#### [What to work on]
Transcribe the entries below word for word, beginning at the line with "This screenshot has height=244, width=246." and stopping after the line with "This screenshot has height=455, width=570."; drop all pictures.

Collected data entries:
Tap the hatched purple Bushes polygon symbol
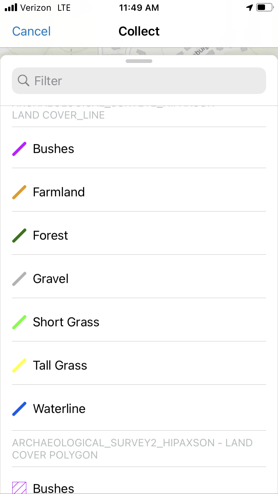278x494 pixels. (x=19, y=488)
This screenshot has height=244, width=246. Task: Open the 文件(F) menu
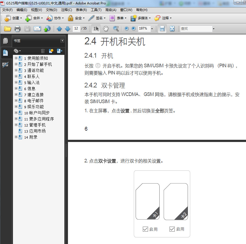pos(7,10)
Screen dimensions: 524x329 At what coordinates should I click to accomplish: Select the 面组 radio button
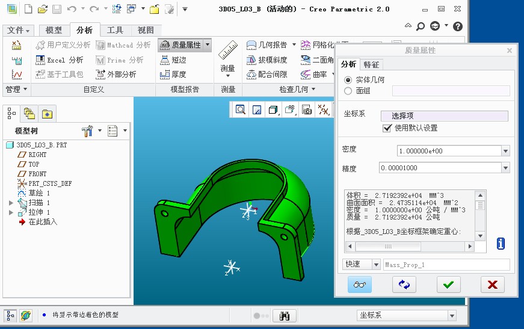coord(348,91)
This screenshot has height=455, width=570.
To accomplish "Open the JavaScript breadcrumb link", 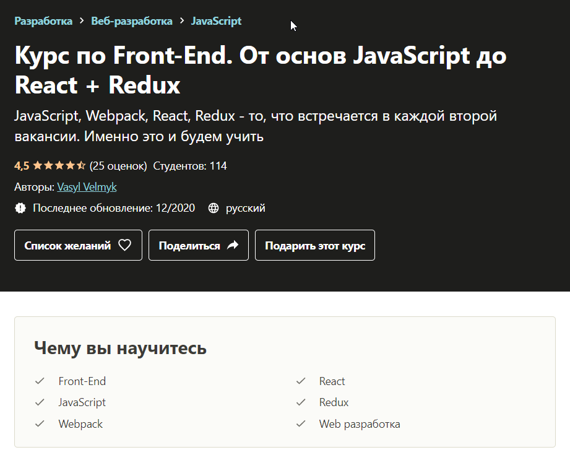I will coord(216,21).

#### [Answer for this exercise]
This screenshot has height=244, width=246. Task: Open the 文件(F) menu
pos(7,10)
Screen dimensions: 524x329 At what coordinates should I click to accomplish: Select the 面组 radio button
coord(348,91)
This screenshot has height=455, width=570.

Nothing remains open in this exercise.